1. A una Entidad que se encuentra dentro del ámbito de aplicación de la Ley, sólo la vinculan válidamente los contratos en los que el acuerdo de voluntades se ha formado conforme a los procedimientos establecidos en dicho cuerpo normativo y sus normas complementarias. No obstante, de ser el caso que la Entidad se haya beneficiado con las prestaciones ejecutadas por el proveedor contratado de forma irregular, y en aplicación de los principios generales que vedan el enriquecimiento indebido, es arreglado a derecho que ésta reconozca a favor del tercero el costo de lo efectivamente ejecutado sin incluir la utilidad por no existir título válido; sin perjuicio de la determinación de responsabilidades del funcionario o funcionarios involucrados en la contratación irregular.

2. Aún cuando sea válido afirmar que los principios generales que vedan el enriquecimiento indebido obligan a la Entidad, como ya se anotó, a reconocer a favor del tercero el costo de lo efectivamente ejecutado; este Organismo Supervisor no puede pronunciarse sobre el mecanismo y/o procedimiento a través del cual se efectuará dicho reconocimiento.

3. No cabe formalizar y/o regularizar actuaciones que, en su debida oportunidad, no se sujetaron al procedimiento previsto en la normativa aplicable; por lo que, en caso se hayan adoptado e implementado decisiones sin observar la normativa de contratación pública, corresponde evaluar la responsabilidad imputable a los funcionarios y/o servidores de la Entidad que dispusieron dichas acciones y, de ser el caso, aplicar las sanciones previstas en el artículo 47° de la Ley.
Este es un típico caso en el que podría tratarse de un supuesto de enriquecimiento sin causa, toda vez que una Entidad se habría “enriquecido” a costa del “empobrecimiento” de un proveedor en una relación contractual irregular, toda vez que la selección del contratista se habría dado sin el correspondiente proceso de selección o procedimiento regulado por la normativa de contratación pública.

Sin embargo, en el punto 2, el organismo rector de la contratación pública elude una necesaria definición respecto a la vía en que corresponde que se reclame una pretensión de este tipo (enriquecimiento sin causa) o, por lo menos, que se concluya en sentido negativo.
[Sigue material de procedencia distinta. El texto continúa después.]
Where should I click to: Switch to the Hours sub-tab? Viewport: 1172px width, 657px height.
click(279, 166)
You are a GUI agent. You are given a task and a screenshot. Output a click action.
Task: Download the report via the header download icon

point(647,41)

Me explico. El enriquecimiento sin causa constituye una figura que, en el ámbito civil, está considerada como una fuente de obligaciones específica y, por tanto, distinta al contrato. El el ámbito administrativo, el enriquecimiento sin causa se admite en los casos de ausencia de contrato; por tanto, habría que evaluar, en primer lugar, si las obligaciones derivadas de contratos irregulares suscritos en contravención de la normativa de contratación pública constituyen un supuesto que pueda enmarcarse dentro de lo que se conoce como enriquecimiento sin causa, pues no es que no exista contrato, sino que este no se adecua a lo exigido por la normativa aplicable. Pero de que existe contrato, existe. Por tanto, desde mi punto de vista, es cuestionable que pueda hablarse de enriquecimiento sin causa; lo más adecuado jurídicamente hablando sería que las obligaciones de ese “contrato irregular” se hagan valer, si corresponde, en la vía judicial, toda vez que, al tratarse de un contrato suscrito al margen de la normativa de contratación pública, no puede entederse aplicable el arbitraje de derecho administrativo que rige en la contratación pública.
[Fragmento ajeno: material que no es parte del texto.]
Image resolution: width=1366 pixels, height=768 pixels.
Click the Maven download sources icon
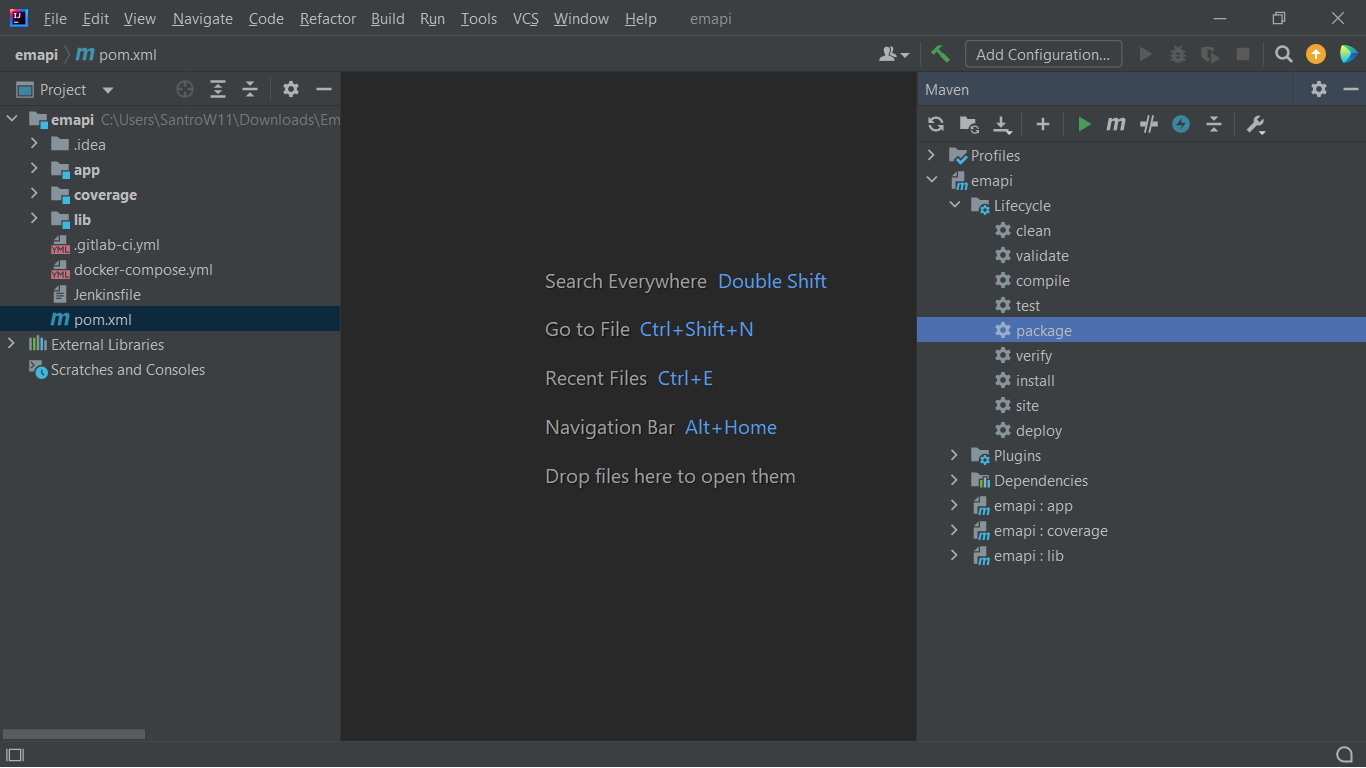pos(1001,124)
Ahora bien, si en ese contrato se estableció una cláusula arbitral, está constituirá una cláusula arbitral celebrada por las partes, pero ajena al arbitraje que se regula en la normativa de contrataciones del Estado.
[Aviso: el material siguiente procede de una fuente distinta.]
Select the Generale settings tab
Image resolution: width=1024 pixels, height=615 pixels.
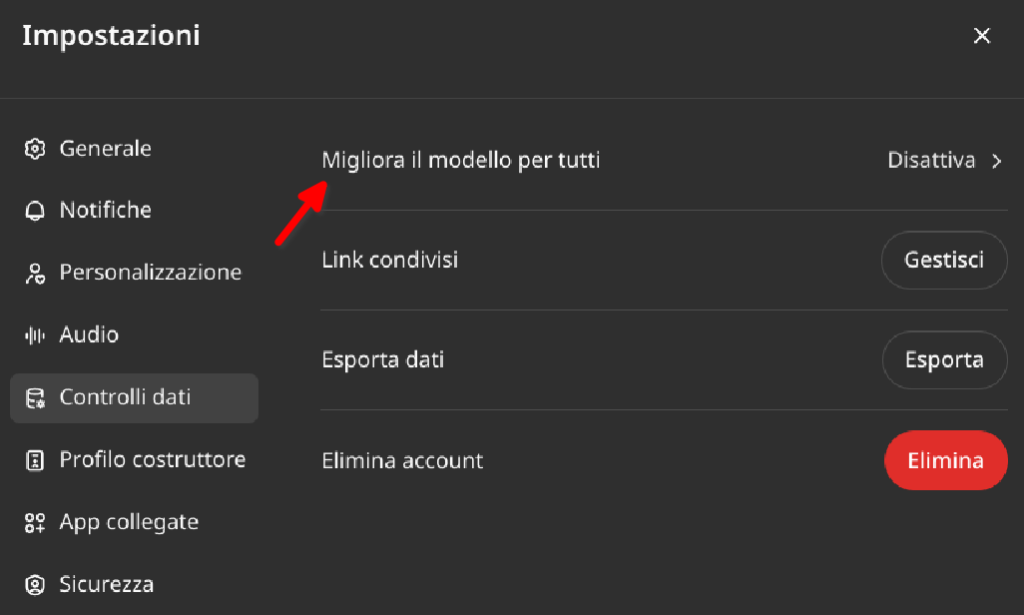click(x=105, y=149)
En este sentido y conociendo la realidad del arbitraje en materia de contratación pública, en el cual se están incorporando reclamaciones por enriquecimiento indebido, a pesar de lo cuestionable que resulta esto, con la consecuencia de que muchos árbitros amparan estas pretensiones sin la debida reflexión, sería importante que el organismo rector determine este aspecto para ayudar a lograr definiciones claras, transparentes y debidamente sustentadas.